__LIST OF TASKS__.
a) For each statement, (i) through (iii), state whether it agrees with the court opinion excerpt. Answer yes or no, and quote the exact words of the court opinion excerpt that decide it.

(i) After being sentenced in 1987, Merced appealed his sentence.
(ii) Before his first trial, petitioner's motion to strike his prior convictions was denied.
(iii) The requirements in Federal Rule of Criminal Procedure 11 bind state courts in every respect.
b) Reproduce the portion of the court opinion excerpt from "MISS FAMULNER [Prosecuting" to "in open court?", with no changes.

THE COURT: Is there a factual basis for each of the pleas and the admissions in this matter?
   MISS ROUNDEY [Counsel for the Defendant]: Yes, Your Honor. THE COURT: Is it so stipulated? Page 25


MISS FAMULNER [Prosecuting Attorney]: Yes, Your Honor.
Cl. Tr. at 645.

   Before accepting the plea to the individual charges, the judge made the following further inquiries:

THE COURT: Is anybody threatening you or forcing you to enter any of these pleas as this time?
THE DEFENDANT: No, Your Honor.
THE COURT: Are you doing this freely and voluntarily?
THE DEFENDANT: Yes, Your Honor.
THE COURT: Has anybody made any promises to you to get you to plead today other than what we have said right here in open court?
THE DEFENDANT: No, Your Honor.
Cl. Tr. at 646. After this exchange, the defendant pled guilty to each of the charges.

   Prior to sentencing, the Alameda County Probation Department submitted a report to the court indicating that "the defendant denied committing all of the offenses against him." Cl. Tr. at 655. On January 14, 1987, the court sentenced Merced pursuant to the plea agreement. Cl. Tr. at 657-63. Merced was represented by counsel. At sentencing, petitioner was not asked whether there was a factual basis for his pleas. Petitioner entered no objection to his sentence and did not appeal. He served his sentence and was released.

   Before his first trial, petitioner filed a motion to strike his prior convictions. The motion was denied. By stipulation, the rulings on pretrial motions filed in the first trial (which ended in a hung jury) were controlling in the second trial.

   The California Court of Appeal rejected petitioner's challenge to his prior convictions on two grounds. First, following People v. McGuire, 1 Cal.App.4th 281 (1991), it held that a stipulation by counsel satisfied the requirement in California Penal Code section 1192.5 that before accepting guilty pleas the trial court "shall . . . cause an inquiry to be made of the defendant to satisfy itself . . . that there is a factual basis for the plea." Merced, slip op. at 17. Second, it found that "[a] defendant's failure to object at the time of sentencing estops raising any problems under Penal Code 654 to the sentence imposed pursuant to a plea bargain." Id. Page 26 (citing People v. Hester, 22 Cal.4th 290, 294-95 (2000)).

   The constitutional requirement for a valid guilty plea is that "the plea represents a voluntary and intelligent choice among the alternative courses of action open to the defendant." North Carolina v. Alford, 400 U.S. 25, 31 (1970). Federal Rule of Criminal Procedure 11(b)(3) requires that `[b]efore entering judgment on a guilty plea, the court must determine that there is a factual basis for the plea." But the requirements in Rule 11 "are not binding on a state court to the extent they are not grounded in the Constitution." United States v. Newman, 912 F.2d 1119, 1123 (9th Cir. 1990). In general, state courts are not required by the Constitution to ensure that a factual basis for a guilty plea even exists. See Matthew v. Johnson, 201 F.3d 353, 368 (5th Cir. 2000).

   Petitioner argues that a factual basis inquiry is constitutionally required where, as in this case, the defendant protests his innocence. His claim is based on footnote 10 in Alford:

Because of the importance of protecting the innocent and of insuring that guilty pleas are a product of free and intelligent choice, various state and federal court decisions properly caution that pleas coupled with claims of innocence should not be accepted unless there is a factual basis for the plea; and until the judge taking the plea has inquired into and sought to resolve the conflict between the waiver of trial and the claim of innocence.

__RECORD SET__.
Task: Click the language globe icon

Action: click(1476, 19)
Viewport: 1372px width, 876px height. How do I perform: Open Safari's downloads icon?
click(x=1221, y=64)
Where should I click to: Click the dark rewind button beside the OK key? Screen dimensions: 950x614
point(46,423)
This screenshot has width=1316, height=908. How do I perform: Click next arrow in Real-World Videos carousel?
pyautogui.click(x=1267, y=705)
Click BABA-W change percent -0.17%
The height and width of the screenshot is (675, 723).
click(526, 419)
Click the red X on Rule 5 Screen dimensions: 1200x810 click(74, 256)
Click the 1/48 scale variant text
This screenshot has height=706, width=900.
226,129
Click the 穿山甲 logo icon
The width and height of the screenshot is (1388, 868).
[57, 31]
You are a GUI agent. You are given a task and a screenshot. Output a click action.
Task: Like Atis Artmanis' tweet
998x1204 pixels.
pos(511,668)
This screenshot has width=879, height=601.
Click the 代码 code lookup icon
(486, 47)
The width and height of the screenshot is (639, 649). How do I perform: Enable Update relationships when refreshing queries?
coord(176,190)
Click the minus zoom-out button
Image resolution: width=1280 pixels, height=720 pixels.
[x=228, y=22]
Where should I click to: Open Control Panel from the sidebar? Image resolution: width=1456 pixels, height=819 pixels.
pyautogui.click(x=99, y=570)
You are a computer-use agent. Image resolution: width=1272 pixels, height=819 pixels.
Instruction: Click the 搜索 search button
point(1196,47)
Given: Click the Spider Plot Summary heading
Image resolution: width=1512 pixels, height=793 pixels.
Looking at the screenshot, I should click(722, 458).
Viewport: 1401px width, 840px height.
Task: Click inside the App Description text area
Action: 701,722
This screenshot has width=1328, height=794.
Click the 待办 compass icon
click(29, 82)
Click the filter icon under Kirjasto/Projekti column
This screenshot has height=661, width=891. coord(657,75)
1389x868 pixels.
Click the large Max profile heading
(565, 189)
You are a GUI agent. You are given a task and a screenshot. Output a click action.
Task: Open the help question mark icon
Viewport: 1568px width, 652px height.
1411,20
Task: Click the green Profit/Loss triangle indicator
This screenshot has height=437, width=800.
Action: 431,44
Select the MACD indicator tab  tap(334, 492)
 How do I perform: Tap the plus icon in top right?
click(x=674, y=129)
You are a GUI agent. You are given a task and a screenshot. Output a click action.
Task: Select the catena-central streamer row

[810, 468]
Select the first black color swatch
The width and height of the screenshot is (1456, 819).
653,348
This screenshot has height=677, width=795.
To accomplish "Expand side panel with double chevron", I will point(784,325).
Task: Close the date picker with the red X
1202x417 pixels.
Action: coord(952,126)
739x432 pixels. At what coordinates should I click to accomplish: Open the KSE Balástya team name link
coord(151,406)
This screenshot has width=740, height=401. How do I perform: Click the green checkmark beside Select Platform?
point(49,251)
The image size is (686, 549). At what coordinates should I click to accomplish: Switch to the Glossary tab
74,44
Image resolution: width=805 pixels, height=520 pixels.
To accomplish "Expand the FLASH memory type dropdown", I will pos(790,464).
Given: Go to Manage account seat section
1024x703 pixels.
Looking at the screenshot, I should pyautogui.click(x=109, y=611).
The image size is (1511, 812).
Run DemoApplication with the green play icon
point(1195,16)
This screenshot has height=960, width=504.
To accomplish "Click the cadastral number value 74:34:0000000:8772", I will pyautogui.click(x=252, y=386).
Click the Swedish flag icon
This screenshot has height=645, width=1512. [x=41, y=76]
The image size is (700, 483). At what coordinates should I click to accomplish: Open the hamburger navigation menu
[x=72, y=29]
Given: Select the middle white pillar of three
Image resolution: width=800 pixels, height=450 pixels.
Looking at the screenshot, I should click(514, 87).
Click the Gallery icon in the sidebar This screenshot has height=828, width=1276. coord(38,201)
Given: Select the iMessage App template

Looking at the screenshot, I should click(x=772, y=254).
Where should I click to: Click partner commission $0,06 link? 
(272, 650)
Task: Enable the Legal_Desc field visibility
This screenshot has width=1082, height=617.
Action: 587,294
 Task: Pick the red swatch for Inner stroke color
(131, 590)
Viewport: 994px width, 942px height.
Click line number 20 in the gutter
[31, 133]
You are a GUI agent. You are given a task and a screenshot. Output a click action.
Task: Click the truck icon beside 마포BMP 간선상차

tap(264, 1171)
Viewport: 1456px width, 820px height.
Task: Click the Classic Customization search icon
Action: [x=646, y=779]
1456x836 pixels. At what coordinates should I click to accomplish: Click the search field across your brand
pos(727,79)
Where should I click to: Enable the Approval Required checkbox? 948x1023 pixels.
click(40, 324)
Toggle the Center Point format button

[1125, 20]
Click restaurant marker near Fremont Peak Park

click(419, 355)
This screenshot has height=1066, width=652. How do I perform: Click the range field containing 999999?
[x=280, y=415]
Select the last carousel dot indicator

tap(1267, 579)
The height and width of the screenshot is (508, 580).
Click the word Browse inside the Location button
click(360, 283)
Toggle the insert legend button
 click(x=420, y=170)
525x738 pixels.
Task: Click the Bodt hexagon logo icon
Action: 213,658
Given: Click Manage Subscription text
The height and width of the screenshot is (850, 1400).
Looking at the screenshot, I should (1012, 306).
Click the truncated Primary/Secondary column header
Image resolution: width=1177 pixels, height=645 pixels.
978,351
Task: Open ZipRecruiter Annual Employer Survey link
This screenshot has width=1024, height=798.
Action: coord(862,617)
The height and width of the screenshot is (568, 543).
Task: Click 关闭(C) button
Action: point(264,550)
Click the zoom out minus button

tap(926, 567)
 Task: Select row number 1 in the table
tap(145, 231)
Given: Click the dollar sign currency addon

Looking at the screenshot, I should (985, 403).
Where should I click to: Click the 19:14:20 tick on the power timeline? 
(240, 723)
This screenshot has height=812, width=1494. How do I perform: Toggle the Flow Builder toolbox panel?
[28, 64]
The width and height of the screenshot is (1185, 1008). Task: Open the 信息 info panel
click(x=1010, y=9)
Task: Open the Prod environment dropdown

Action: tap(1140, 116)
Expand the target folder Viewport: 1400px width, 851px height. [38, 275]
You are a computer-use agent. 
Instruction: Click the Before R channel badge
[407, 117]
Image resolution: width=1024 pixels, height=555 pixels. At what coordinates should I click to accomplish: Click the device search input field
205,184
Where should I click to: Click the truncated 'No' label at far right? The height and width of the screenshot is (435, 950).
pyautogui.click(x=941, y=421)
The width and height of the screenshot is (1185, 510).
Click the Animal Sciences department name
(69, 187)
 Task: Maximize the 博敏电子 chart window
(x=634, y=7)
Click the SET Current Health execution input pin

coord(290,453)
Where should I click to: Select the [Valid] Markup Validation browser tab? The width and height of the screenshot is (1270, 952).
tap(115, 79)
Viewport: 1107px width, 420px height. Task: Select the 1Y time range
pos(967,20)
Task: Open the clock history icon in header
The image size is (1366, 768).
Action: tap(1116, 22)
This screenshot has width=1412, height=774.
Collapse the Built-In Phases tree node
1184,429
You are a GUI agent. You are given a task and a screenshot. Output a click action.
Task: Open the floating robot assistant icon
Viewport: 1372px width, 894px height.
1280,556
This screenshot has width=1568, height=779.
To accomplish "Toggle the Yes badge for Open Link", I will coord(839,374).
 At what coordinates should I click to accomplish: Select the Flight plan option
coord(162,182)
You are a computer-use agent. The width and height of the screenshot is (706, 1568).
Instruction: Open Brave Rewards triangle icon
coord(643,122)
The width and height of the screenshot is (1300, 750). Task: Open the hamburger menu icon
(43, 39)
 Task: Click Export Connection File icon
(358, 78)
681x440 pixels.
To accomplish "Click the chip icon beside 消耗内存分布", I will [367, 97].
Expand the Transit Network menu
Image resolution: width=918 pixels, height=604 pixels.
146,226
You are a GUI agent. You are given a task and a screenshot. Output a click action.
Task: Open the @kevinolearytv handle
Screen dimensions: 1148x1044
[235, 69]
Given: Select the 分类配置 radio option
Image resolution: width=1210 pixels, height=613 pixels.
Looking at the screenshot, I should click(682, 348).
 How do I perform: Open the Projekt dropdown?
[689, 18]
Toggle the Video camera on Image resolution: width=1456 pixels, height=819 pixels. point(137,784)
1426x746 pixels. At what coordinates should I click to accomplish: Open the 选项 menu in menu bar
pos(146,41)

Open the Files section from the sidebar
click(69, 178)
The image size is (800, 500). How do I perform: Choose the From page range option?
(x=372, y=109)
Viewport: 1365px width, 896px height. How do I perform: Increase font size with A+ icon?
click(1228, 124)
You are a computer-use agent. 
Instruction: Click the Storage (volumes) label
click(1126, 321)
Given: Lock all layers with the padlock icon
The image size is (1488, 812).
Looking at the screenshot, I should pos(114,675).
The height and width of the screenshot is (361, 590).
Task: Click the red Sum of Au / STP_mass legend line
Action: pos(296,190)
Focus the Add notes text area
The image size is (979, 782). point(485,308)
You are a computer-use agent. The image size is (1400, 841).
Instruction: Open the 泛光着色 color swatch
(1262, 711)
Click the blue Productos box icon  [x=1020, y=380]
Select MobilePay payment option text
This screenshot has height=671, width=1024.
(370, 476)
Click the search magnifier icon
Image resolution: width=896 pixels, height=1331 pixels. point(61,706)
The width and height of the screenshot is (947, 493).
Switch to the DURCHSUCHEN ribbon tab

__RESPONSES IN ORDER__.
a)
(i) No. "Petitioner entered no objection to his sentence and did not appeal."
(ii) Yes. "Before his first trial, petitioner filed a motion to strike his prior convictions. The motion was denied."
(iii) No. "But the requirements in Rule 11 "are not binding on a state court to the extent they are not grounded in the Constitution.""

b)
MISS FAMULNER [Prosecuting Attorney]: Yes, Your Honor.
Cl. Tr. at 645.

   Before accepting the plea to the individual charges, the judge made the following further inquiries:

THE COURT: Is anybody threatening you or forcing you to enter any of these pleas as this time?
THE DEFENDANT: No, Your Honor.
THE COURT: Are you doing this freely and voluntarily?
THE DEFENDANT: Yes, Your Honor.
THE COURT: Has anybody made any promises to you to get you to plead today other than what we have said right here in open court?